+++ Extracted data

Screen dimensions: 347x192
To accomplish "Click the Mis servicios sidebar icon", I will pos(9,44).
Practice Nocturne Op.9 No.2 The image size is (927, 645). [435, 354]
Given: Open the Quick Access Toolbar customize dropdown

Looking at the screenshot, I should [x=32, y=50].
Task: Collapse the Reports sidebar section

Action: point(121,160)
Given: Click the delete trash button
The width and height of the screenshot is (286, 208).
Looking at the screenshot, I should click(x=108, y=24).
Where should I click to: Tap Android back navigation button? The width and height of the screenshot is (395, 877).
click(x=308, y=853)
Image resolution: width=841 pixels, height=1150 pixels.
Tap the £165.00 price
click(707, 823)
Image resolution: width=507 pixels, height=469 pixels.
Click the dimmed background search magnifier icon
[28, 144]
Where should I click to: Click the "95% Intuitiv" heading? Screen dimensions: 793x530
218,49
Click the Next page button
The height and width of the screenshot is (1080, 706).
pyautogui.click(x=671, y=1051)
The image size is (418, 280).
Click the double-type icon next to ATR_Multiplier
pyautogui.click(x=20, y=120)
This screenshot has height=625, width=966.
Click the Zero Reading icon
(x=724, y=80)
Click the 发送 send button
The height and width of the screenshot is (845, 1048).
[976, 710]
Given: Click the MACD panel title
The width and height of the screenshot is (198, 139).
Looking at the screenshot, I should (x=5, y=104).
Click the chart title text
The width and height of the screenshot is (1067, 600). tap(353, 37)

++++++

Description of the task. Tally the lines of the data above that contain the string "icon", and give only the number.

Correct response. 4